Direction:
Render the data as a Markdown table with the columns Row and Text, one numbered row per line, from the line containing "The height and width of the screenshot is (1081, 1120)." through the end of the data, both included, skipping blank lines.

Dataset records:
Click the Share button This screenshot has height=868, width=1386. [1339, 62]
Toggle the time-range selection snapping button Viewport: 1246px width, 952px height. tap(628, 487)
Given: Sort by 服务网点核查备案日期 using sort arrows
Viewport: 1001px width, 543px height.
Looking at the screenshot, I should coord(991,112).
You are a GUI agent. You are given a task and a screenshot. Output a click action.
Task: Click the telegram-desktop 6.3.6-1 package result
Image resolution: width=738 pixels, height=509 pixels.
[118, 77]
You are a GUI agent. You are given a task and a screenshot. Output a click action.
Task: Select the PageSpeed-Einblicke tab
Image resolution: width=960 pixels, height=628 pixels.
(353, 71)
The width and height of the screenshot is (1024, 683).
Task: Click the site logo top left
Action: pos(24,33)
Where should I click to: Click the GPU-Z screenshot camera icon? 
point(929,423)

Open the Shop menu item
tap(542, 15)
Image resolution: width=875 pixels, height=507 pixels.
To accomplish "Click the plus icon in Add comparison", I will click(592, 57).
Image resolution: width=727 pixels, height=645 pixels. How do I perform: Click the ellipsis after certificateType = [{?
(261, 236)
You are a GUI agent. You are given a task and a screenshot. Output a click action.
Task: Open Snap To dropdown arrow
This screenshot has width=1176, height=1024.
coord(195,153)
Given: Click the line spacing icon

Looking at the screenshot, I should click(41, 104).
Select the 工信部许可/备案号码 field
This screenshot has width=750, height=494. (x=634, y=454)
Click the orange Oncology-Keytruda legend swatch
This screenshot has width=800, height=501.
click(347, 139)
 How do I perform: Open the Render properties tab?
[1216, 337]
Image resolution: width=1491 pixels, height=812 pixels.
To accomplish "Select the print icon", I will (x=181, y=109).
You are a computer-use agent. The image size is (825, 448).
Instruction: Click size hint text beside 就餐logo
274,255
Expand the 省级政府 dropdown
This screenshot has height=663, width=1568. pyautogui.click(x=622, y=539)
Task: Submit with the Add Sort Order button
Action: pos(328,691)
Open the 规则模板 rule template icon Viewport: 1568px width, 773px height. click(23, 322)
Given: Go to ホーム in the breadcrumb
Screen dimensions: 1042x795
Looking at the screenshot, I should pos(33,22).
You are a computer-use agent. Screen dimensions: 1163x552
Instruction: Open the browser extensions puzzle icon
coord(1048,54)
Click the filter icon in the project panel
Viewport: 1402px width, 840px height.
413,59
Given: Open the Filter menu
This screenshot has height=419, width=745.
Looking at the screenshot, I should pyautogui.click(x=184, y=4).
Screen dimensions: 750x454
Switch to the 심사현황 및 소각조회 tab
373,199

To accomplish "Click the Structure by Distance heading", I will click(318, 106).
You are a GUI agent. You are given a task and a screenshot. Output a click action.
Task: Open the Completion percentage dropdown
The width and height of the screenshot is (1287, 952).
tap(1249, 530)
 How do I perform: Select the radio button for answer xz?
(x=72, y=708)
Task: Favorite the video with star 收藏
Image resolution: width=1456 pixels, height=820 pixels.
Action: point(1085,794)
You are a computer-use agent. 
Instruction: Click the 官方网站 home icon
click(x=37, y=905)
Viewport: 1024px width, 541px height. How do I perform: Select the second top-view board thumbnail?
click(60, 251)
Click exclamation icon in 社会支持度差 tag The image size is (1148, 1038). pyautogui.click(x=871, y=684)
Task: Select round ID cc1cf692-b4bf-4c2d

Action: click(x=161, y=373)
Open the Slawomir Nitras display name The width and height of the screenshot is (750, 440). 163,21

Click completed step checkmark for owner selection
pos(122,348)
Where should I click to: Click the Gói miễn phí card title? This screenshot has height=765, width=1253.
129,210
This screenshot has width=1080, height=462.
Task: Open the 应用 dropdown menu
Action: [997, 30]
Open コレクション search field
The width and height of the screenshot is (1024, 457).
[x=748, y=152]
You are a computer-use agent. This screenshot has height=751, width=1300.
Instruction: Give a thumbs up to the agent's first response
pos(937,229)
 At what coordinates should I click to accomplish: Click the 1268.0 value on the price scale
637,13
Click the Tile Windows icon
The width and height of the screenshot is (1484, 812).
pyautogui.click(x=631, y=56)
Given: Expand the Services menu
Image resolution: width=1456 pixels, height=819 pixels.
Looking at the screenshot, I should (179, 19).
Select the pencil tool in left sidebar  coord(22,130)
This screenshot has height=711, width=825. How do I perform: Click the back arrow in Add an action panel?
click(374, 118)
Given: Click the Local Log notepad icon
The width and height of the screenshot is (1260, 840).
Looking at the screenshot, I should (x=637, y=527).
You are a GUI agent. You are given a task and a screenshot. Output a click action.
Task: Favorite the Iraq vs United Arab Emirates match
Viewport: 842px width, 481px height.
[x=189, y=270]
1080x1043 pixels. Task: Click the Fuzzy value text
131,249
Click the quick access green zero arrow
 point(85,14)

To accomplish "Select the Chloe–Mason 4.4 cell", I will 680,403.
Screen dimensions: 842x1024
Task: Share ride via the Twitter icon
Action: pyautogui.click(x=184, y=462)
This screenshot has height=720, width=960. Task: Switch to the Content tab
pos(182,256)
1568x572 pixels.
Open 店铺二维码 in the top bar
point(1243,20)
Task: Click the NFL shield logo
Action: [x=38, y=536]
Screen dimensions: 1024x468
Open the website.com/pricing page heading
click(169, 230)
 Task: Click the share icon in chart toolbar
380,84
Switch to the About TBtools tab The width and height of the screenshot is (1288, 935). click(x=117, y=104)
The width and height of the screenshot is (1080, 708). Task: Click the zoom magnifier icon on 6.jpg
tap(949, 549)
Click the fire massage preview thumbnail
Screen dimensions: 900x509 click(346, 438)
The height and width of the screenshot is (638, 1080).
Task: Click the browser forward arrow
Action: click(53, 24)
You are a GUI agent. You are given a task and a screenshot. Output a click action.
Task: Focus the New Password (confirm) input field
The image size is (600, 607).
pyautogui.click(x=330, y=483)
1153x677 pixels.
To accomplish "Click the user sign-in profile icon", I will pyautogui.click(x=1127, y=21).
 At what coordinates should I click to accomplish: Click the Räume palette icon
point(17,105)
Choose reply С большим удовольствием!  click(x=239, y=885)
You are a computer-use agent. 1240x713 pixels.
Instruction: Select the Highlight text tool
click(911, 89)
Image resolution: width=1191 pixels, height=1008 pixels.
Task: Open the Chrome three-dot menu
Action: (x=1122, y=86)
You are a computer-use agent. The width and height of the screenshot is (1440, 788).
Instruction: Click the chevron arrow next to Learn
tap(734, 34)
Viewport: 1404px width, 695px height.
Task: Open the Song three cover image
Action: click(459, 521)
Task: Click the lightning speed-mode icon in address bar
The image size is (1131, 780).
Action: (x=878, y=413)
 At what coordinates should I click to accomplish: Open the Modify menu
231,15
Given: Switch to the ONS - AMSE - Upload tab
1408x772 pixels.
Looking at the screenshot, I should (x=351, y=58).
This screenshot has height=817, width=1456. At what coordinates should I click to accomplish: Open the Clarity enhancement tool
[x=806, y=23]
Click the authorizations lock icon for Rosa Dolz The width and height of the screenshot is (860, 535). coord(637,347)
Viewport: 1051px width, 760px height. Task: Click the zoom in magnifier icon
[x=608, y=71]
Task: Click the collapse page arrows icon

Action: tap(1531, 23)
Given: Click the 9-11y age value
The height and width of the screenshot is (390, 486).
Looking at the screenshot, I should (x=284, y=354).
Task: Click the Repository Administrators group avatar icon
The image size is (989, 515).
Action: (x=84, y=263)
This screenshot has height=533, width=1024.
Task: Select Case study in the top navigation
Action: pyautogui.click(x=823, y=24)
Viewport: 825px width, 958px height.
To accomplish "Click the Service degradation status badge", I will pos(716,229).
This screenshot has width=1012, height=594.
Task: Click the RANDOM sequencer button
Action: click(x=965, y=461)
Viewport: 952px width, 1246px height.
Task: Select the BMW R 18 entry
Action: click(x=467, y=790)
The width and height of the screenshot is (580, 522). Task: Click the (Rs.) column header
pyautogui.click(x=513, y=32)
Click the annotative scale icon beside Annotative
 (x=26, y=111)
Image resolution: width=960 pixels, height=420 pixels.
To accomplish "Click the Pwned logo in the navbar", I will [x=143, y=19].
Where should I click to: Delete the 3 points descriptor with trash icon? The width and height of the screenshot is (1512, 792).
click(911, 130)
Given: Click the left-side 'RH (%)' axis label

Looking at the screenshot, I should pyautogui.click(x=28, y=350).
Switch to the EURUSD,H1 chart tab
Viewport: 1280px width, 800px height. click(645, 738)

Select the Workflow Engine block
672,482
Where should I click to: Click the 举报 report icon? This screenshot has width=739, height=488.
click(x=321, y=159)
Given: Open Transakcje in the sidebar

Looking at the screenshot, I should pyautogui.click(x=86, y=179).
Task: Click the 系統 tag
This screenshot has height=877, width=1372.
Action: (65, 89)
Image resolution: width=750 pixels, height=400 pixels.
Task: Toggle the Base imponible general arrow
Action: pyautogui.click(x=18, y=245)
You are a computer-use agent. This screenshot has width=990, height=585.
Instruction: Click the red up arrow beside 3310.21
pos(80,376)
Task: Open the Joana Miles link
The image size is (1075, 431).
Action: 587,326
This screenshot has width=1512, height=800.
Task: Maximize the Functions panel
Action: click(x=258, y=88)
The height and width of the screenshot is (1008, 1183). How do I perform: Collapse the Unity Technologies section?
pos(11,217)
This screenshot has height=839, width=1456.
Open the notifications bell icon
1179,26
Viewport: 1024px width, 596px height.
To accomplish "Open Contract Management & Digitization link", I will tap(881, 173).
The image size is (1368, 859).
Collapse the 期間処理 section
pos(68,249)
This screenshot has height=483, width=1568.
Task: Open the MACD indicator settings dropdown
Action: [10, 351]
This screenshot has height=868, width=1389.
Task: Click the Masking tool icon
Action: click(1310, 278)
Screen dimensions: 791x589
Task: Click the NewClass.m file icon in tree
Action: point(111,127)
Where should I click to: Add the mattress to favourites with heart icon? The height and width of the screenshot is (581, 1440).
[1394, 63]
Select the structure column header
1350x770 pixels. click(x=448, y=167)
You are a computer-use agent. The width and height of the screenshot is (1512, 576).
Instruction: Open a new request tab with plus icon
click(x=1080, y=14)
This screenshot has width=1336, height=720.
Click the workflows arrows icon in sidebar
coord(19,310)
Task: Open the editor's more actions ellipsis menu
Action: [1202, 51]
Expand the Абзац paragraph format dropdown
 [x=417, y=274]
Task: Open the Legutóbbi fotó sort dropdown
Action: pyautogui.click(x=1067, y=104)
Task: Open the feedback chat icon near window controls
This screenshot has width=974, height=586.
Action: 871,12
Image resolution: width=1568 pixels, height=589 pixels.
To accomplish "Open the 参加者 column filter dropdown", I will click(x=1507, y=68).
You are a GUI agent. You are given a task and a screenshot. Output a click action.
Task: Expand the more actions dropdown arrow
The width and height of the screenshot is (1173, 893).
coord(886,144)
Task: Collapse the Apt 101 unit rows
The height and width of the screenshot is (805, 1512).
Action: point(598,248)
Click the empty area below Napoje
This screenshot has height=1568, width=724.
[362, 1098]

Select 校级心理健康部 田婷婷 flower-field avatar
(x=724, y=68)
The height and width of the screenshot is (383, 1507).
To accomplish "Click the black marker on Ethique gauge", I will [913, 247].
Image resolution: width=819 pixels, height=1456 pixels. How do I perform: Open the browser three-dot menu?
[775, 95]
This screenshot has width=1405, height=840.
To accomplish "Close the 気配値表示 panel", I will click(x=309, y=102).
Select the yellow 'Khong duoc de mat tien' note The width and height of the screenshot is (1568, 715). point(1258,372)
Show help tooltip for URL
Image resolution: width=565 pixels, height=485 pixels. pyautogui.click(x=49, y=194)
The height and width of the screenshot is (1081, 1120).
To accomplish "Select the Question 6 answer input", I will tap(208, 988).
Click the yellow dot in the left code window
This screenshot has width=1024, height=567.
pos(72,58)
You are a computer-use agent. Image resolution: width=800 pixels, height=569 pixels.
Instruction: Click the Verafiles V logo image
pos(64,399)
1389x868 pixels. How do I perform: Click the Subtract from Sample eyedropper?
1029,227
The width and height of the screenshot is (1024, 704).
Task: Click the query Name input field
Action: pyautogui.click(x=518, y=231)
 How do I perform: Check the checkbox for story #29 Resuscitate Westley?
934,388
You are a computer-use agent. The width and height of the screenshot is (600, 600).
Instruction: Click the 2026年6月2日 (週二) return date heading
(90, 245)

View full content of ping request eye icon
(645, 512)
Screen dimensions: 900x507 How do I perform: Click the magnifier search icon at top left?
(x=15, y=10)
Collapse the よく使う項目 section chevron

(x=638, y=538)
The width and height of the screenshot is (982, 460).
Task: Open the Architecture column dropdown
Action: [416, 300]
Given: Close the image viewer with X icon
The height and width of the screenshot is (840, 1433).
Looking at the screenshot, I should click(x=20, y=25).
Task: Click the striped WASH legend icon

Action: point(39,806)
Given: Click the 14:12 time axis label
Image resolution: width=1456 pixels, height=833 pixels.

Result for this task:
| Row | Text |
|---|---|
| 1 | The height and width of the screenshot is (1081, 1120). |
| 2 | To accomplish "Select the Question 6 answer input", I will tap(208, 988). |
| 3 | Click the yellow dot in the left code window |
| 4 | This screenshot has width=1024, height=567. |
| 5 | pos(72,58) |
| 6 | You are a computer-use agent. Image resolution: width=800 pixels, height=569 pixels. |
| 7 | Instruction: Click the Verafiles V logo image |
| 8 | pos(64,399) |
| 9 | 1389x868 pixels. How do I perform: Click the Subtract from Sample eyedropper? |
| 10 | 1029,227 |
| 11 | The width and height of the screenshot is (1024, 704). |
| 12 | Task: Click the query Name input field |
| 13 | Action: pyautogui.click(x=518, y=231) |
| 14 |  How do I perform: Check the checkbox for story #29 Resuscitate Westley? |
| 15 | 934,388 |
| 16 | You are a computer-use agent. The width and height of the screenshot is (600, 600). |
| 17 | Instruction: Click the 2026年6月2日 (週二) return date heading |
| 18 | (90, 245) |
| 19 | View full content of ping request eye icon |
| 20 | (645, 512) |
| 21 | Screen dimensions: 900x507 How do I perform: Click the magnifier search icon at top left? |
| 22 | (x=15, y=10) |
| 23 | Collapse the よく使う項目 section chevron |
| 24 | (x=638, y=538) |
| 25 | The width and height of the screenshot is (982, 460). |
| 26 | Task: Open the Architecture column dropdown |
| 27 | Action: [416, 300] |
| 28 | Given: Close the image viewer with X icon |
| 29 | The height and width of the screenshot is (840, 1433). |
| 30 | Looking at the screenshot, I should click(x=20, y=25). |
| 31 | Task: Click the striped WASH legend icon |
| 32 | Action: point(39,806) |
| 33 | Given: Click the 14:12 time axis label |
| 34 | Image resolution: width=1456 pixels, height=833 pixels. |